WHAT YOU WILL DO
Write only the number of lines in the data that include the word "value".

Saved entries
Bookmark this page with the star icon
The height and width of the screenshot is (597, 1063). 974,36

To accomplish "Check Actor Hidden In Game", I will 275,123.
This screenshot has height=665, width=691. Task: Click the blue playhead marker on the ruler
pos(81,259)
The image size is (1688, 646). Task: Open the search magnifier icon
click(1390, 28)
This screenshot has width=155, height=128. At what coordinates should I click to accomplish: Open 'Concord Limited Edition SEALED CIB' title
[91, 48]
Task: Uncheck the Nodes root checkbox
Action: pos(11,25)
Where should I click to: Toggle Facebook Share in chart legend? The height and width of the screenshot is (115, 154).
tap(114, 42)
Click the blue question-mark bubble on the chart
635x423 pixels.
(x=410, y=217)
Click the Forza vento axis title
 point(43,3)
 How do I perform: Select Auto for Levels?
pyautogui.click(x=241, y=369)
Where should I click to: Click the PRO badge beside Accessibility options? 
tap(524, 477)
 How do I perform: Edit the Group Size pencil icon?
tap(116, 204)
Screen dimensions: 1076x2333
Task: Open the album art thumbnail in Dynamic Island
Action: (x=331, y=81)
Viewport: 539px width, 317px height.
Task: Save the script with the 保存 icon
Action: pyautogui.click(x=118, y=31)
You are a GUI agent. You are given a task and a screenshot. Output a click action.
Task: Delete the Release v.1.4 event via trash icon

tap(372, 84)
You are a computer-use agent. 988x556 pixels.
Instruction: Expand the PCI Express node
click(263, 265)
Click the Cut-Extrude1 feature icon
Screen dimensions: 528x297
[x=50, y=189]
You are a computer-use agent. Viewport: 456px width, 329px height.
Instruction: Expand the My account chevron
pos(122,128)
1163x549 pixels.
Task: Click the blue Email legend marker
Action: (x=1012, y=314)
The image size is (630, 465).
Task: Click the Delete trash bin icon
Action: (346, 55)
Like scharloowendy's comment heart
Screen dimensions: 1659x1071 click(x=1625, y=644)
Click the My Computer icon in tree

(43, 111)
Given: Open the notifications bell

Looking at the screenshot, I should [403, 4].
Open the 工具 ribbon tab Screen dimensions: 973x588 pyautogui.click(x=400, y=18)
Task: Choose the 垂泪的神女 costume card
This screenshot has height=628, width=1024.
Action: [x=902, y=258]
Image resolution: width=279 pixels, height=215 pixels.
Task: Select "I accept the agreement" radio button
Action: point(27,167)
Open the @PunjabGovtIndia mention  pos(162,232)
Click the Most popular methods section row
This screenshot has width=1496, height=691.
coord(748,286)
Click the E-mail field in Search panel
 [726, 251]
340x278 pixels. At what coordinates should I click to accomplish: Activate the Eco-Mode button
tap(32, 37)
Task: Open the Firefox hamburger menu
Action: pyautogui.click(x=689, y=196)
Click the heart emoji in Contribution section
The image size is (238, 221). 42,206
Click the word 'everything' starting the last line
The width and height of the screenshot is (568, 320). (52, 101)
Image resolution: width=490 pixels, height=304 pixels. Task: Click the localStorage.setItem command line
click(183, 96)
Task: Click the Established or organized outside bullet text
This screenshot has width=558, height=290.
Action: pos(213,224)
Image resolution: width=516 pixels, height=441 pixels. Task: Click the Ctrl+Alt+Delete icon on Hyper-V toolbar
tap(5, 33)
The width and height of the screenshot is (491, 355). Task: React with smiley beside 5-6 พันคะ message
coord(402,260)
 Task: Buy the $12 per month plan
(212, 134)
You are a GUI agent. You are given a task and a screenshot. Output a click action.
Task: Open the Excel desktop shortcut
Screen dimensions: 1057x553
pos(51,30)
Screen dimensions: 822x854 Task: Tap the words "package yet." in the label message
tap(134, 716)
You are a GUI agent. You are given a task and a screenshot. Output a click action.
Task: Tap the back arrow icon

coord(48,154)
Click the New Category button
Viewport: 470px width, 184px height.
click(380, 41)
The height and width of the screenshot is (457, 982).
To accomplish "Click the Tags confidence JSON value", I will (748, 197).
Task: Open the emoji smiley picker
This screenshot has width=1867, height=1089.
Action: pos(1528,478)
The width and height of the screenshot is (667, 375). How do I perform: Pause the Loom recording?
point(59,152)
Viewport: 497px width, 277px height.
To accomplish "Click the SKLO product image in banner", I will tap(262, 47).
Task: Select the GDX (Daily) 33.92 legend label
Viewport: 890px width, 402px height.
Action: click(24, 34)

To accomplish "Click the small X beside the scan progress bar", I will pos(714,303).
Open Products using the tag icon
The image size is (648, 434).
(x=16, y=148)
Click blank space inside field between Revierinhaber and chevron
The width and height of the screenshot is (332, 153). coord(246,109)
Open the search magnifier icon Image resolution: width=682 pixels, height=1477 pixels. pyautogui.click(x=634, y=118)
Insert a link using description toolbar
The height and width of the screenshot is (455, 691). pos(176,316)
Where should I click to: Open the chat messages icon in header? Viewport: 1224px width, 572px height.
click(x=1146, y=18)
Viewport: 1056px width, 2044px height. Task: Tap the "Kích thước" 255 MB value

ANSWER SECTION
2